F5 BIG-IP は、iRule と呼ばれる特別なスクリプトを利用して、標準機能とは異なる機能を実装することができます。この機能を活用することで、特定の通信に HTTP ヘッダーを付与したり、コネクション数に応じて処理を変更したりすることが可能です。
しかし、iRule の採用にはいくつかの問題が存在します。まず、iRule を書くには一定のコーディング能力が必要です。ネットワークエンジニアの中には、コーディング経験がない人も多く、またアプリケーションエンジニアにとっても、iRule の特性や BIG-IP の目的についての理解が不足している場合があります。
さらに、iRule で実装された機能には F5 のサポートがないため、ユーザーは、自身が作成した iRule に対して完全な責任を持つ必要があります。
これらの理由から、iRule の積極的な利用は「主に体制的に」制限されています。SIer では、iRule の実装をスコープ外とすることが多く、あるいは事前に要件を確認し、F5 のプロフェッショナルサービスに iRule の作成見積もりを依頼するケースもあります。
また、よく使われる iRule はバージョンアップ時に標準機能として取り込まれることもあります。
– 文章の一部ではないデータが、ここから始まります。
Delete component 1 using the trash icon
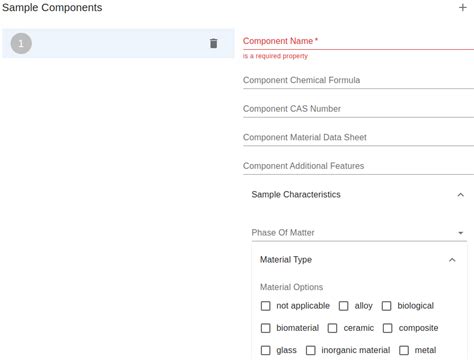The height and width of the screenshot is (361, 474). pos(213,43)
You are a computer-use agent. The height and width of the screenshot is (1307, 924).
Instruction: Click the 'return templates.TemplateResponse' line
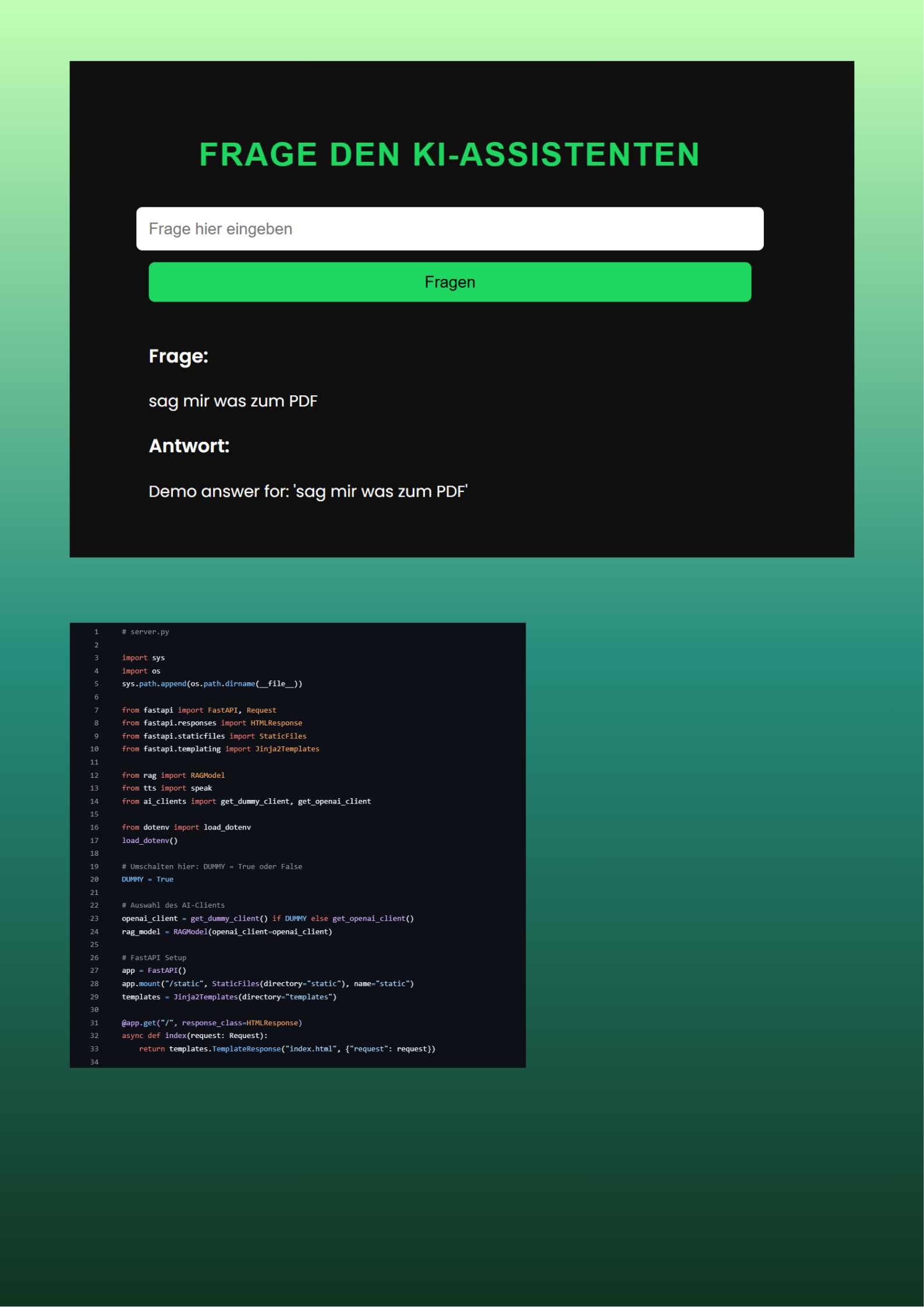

個人的には、iRule はより活用すべきだと考えます。iRule を書くことで得られる知識や、挙動をコードとして視覚的に確認できる利点があります。BIG-IP の本質は iRule にあると言えるでしょう。しかし、iRule を書く必要があるケースは限られており、積極的に iRule を活用するエンジニアは少数派と言えるでしょう。